Register Renamer

It is legal for the renamer to use physical register number zero. While architectural register number zero is not assigned a physical register. Architectural register number zero is always bypassed to zero and hence does not need a physical register number.

Physical target registers are assigned by Qupls\_reg\_renamer during the rename stage of the pipeline. Target registers for architectural register zero are not assigned.

I have forgotten the exact heuristic for the number of physical registers that should be present. It must be significantly more than the architectural number of registers. Since this architecture has a lot of registers, that means loads of them. Fortunately block RAM is used to implement the register file and can provide up to 512 physical registers. That many register are not needed. The design is restricted to 256 physical registers. This is about 3.5 times as many architectural registers, which should be plenty. The 256 registers not used in the block RAM are reserved for future usage.

The renamer uses four fifos that can each contain 64 rename register tags. The number of tags supported by all four fifos is thus 256, matching the number of physical registers.

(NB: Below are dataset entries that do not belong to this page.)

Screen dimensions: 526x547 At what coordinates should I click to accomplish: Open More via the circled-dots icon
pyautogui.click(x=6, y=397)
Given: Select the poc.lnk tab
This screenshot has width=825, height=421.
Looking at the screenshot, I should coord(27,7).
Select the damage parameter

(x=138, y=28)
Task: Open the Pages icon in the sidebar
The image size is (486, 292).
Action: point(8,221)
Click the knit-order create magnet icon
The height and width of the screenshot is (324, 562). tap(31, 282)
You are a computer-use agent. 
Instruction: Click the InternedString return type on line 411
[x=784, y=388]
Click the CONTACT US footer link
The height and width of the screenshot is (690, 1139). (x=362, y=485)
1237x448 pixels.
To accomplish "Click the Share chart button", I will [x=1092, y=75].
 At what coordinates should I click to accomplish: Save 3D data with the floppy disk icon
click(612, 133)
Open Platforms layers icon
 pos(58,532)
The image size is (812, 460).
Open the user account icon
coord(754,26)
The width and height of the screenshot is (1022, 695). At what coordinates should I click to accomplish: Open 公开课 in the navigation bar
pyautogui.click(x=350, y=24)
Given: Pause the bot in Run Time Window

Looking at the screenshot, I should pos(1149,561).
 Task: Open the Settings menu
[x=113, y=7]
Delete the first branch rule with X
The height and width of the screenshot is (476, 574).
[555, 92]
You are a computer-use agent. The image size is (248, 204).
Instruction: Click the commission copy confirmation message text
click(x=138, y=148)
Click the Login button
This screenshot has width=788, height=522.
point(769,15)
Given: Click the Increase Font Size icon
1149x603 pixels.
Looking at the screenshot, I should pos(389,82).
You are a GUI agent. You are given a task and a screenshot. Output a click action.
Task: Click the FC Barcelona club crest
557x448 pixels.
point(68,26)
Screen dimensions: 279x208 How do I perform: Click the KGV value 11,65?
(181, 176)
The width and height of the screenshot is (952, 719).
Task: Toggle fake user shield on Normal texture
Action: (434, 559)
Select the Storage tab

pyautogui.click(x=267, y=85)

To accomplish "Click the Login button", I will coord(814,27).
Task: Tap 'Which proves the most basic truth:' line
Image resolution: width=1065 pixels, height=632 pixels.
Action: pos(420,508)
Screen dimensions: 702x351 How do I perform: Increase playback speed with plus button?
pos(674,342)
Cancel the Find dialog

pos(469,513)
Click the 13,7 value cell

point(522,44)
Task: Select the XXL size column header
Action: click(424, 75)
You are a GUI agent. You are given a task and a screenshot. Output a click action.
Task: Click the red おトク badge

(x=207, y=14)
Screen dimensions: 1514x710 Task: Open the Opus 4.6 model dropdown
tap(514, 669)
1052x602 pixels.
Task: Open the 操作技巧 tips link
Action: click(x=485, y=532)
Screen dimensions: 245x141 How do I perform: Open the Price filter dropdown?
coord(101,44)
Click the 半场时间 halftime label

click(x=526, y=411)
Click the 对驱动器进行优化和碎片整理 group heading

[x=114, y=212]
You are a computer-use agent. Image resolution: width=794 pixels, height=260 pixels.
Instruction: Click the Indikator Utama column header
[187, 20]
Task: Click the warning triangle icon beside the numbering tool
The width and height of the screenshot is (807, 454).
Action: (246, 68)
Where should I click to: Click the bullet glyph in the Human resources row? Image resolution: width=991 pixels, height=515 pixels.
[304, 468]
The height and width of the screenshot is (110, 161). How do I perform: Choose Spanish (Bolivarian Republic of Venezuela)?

Each fifo may be used to allocate a target physical register every clock cycle. Therefore, up to four target registers may be assigned.

Alternate Register Renamer – low resource usage

* Circular buffer of register tags implemented with FPGA SRL’s.

Register File

There are 512 registers required to support the full ISA register set including vector registers. Because of the large number of registers, the register set is implemented in block RAMs. To get the required depth of approximately 1536 registers, three block RAMs are needed per register port. Approximately 192 block RAMs are needed to support 16 read ports and 4 write ports (16x4x3). The demo version uses only two write ports and 32 vector registers so only about 48 block RAMs are needed.

Physical Register zero is bypassed to the value zero.

The stack pointer register is banked depending on the operating mode or interrupt level. This is easily accomplished by adding the operating mode to the specified register. To be a little more efficient an ‘or’ operation is used instead of an add.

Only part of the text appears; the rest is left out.